I think a big thing for me was that philosophically I was not anywhere close to where NM has gone. NM IS has gone totally post-modern. If you want to talk about the art of framing conversations and understanding one another by creating a shared understanding well This is the place for you. There is no right or wrong (but you are wrong if you act without a shared understanding) and hence decisions cannot be made unless the entire team has come to a common understanding. That's at the project level. This drives me insane. If we were agile we could make the call, get something out there and iteratively improve the idea as it is flushed out or change it if needed. Instead we talk about it for weeks till we all feel warm and fuzzy inside.

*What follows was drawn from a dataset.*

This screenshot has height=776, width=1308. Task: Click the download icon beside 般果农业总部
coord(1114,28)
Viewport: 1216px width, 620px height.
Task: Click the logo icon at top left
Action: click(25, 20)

At the IS management level it includes coming to a common understanding on the process we follow. They tried "healthy Conflict" as an IS virtue for a while but that was squashed quickly along with the new innovative VP they brought in who was advocating it. So depending on the manager of course you either go with the flow of this happy land of consensus building and creating shared understandings or you are not onboard with the program and anathema to IS. I had some good managers in the past that appreciated the "healthy conflict" I brought to the table but those managers have all but disappeared. What I ended up with was a dyed in the wool, 100% post-modern loving, company woman who just got her masters in something as well. Being a new manager, she only read the company line out of the manual. We did not have a shared understanding. So it was just as well I moved on because there would be no joy in continuing our relationship. I understand the kind of person I am. I know I was not what NM IS wanted and was continually forced to decide whether I should just play the game or not.
I am what a small shop wants because they need to make a profit and meet deadlines on limited budget. I like to surround myself with people who are opposite myself and argumentative. No shrinking violets and wallflowers please. No one who is timid, shy, or intimidated and for heaven's sake...this is software development...it's not personal. You don't need to cry if we don't like your idea or we change it or shred it. Better luck next time. One of the best development situations I had at NM was with a friend of mine from Russia. He is cantankerous, blunt, and very talented. He had no problems telling it like it was. I can always hear him in my head in his Russian accent saying "That's just stupid.. you should design it this way..." In another conversation with a Manager and a Director in the room he said something to the effect of, "Let me make this simple so a manager can understand..." It was beautiful. I think the accent is what I need. I could say anything with an accent and then I'm just eccentric.
I guess it goes to my nature that you should stand for what you believe in. There is right and there is wrong. When something needs to be done...the most important thing is to do something. If it fails, I'm fine with that and I'll take responsibility if it needs to be taken but then go forward and try it again and learn from your mistakes and keep trying. Everything is not personal. You don't need to make me feel warm and fuzzy to go ahead with something. Actually, I find that the best people in the various roles are the ones I dislike the most and would totally hire myself. That project manager who bugs the crap out of you for statuses and updates yet has a handle on every deliverable and dependency? Love that PM even if I hide from her and physically cringe when she pops up at the desk. Combative App Engineer who tells you your designs are flawed? Love it. However I think the large corporate atmosphere is totally self-absorbed into the post-modern thought and these kinds of things literally blow their minds in an era where we should be about toleration, consensus and accepting.
Well in keeping with the theme, the most important part is that I'm happy right? ;-) Well I am and it really has made a difference in how I feel.